> [Aufgaben]
1 - Wie viele Stunden dauerte laut dem Text über Gebäude aus dem 3D-Drucker der Druck des Testgebäudes?
2 - Gib aus dem Text über Gebäude aus dem 3D-Drucker die Stelle von „Die Anwendung von“ bis einschließlich „Baumaterial gezielt aufträgt.“ wortgetreu zurück.

> [Vorliegender Text]
Skurril: Fertighäuser aus dem Drucker – so könnte der neue Standard der Bauindustrie aussehen. Das erste Testgebäude ist bereits gedruckt. Angeblich ist diese Bautechnik schneller und günstiger als klassische Methoden. Und in ferner Zukunft könnten mobile 3D-Drucker sogar selbstständig Siedlungen auf dem Mars errichten.
Die Anwendung von 3D-Druckern beschränkt sich längst nicht mehr auf die Herstellung von Spezialbauteilen für Maschinen. Mittlerweile können Magnete, Speisen und sogar menschliche Haut aus dem Drucker kommen. Am Massachusetts Institute of Technology (MIT) haben Steven Keating und seine Kollegen nun einen neuen 3D-Drucker vorgestellt, mit dem sich selbst ganze Gebäude drucken lassen.
Im Gegensatz zu den meisten anderen Geräten ist der neu entwickelte 3D-Drucker mobil. Das System besteht aus einem Kettenfahrzeug mit einem großen Industrieroboterarm, der in einen kleineren, präziseren Roboterarm übergeht. An dessen Spitze befindet sich der Druckkopf: eine Spritzdüse, die das fließfähige Baumaterial gezielt aufträgt.
Wände im Schnelldruckverfahren
Zur Demonstration ließen die Entwickler bereits ein Testgebäude drucken, oder genauer gesagt eine Wandverschalung aus Bauschaum. Dabei fuhr der Druckarm die Umrisse ab und trug Schicht für Schicht einen schnell härtenden Polyurethan-Schaum auf. Nach nur 14 Stunden war der 3D-Druck abgeschlossen: eine 3,6 Meter hohe, gut 15 Meter im Durchmesser breite Kuppel aus hohlen Wänden
Indem eine solche hohle Bauform in einem späteren Schritt mit Beton gefüllt wird, entsteht die fertige, vollständig isolierte Wand. Diese Methode ist den Forschern zufolge vergleichbar mit klassisch angewandten Verschalungstechniken. Vor dem Ausgießen mit Beton könne man zudem bereits die gesamte Verkabelung oder andere nötige Aussparungen vorbereiten, sodass eine voll funktionale Wand entsteht, sagt Keating.

> [Datenzeilen]
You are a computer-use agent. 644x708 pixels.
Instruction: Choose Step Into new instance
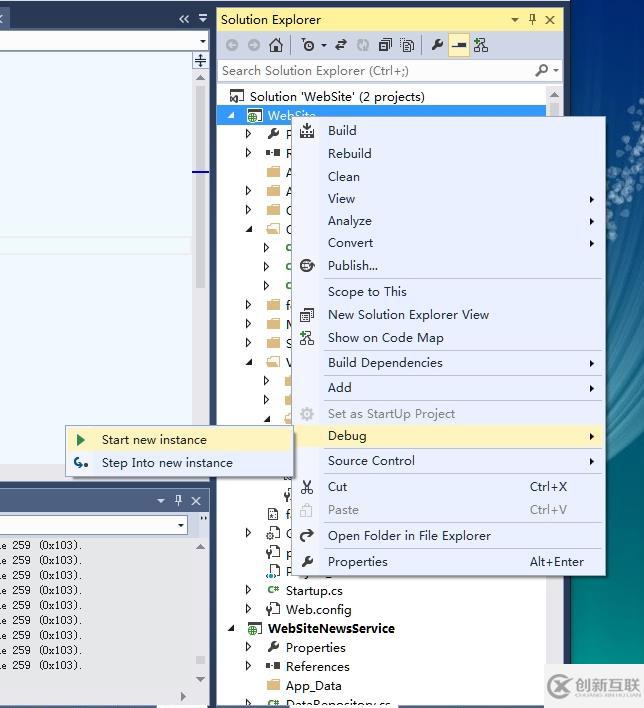(167, 463)
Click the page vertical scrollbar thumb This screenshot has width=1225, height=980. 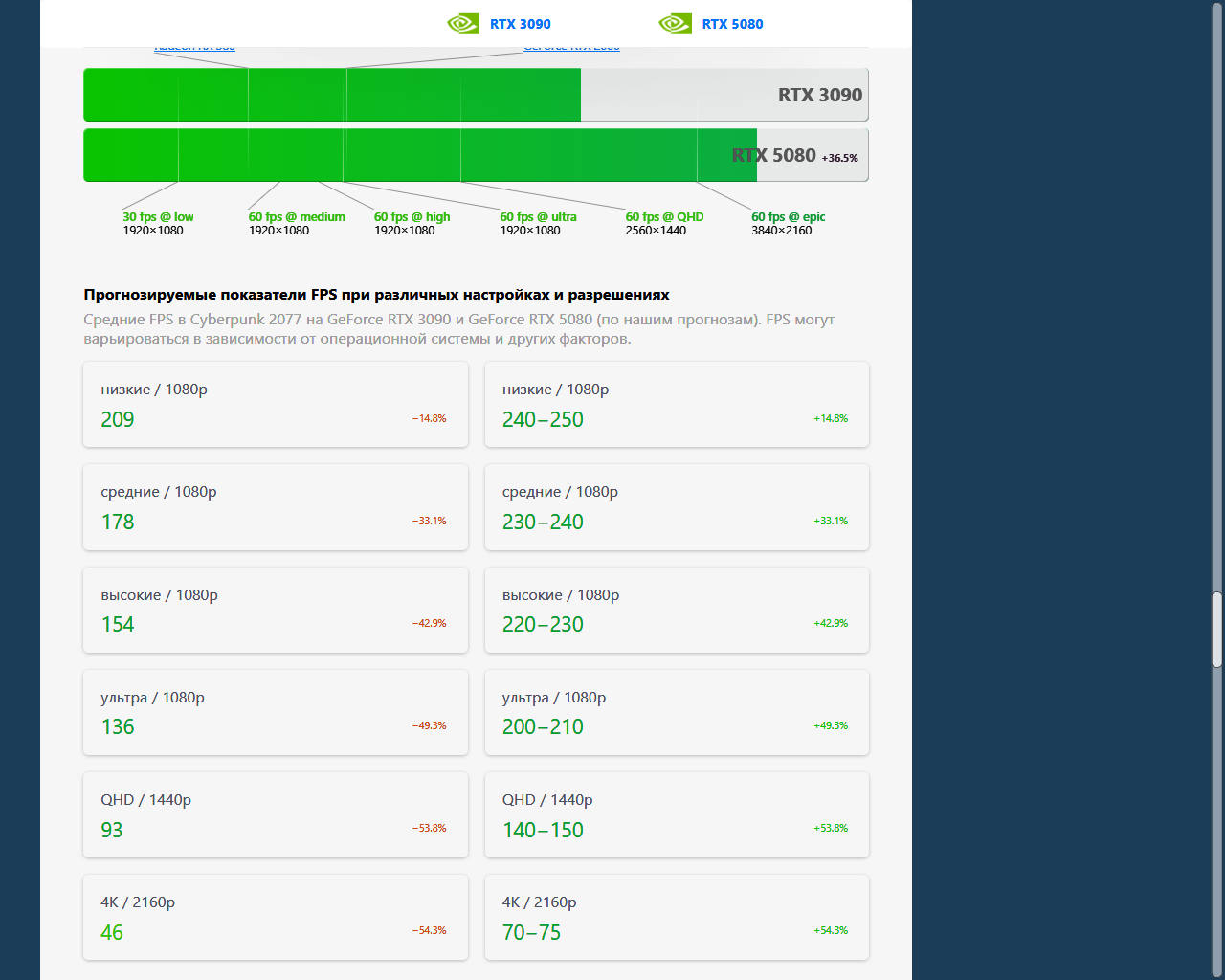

> [Ergebnisse je Aufgabe]
1 - Der Druck dauerte 14 Stunden.

2 -
Die Anwendung von 3D-Druckern beschränkt sich längst nicht mehr auf die Herstellung von Spezialbauteilen für Maschinen. Mittlerweile können Magnete, Speisen und sogar menschliche Haut aus dem Drucker kommen. Am Massachusetts Institute of Technology (MIT) haben Steven Keating und seine Kollegen nun einen neuen 3D-Drucker vorgestellt, mit dem sich selbst ganze Gebäude drucken lassen.
Im Gegensatz zu den meisten anderen Geräten ist der neu entwickelte 3D-Drucker mobil. Das System besteht aus einem Kettenfahrzeug mit einem großen Industrieroboterarm, der in einen kleineren, präziseren Roboterarm übergeht. An dessen Spitze befindet sich der Druckkopf: eine Spritzdüse, die das fließfähige Baumaterial gezielt aufträgt.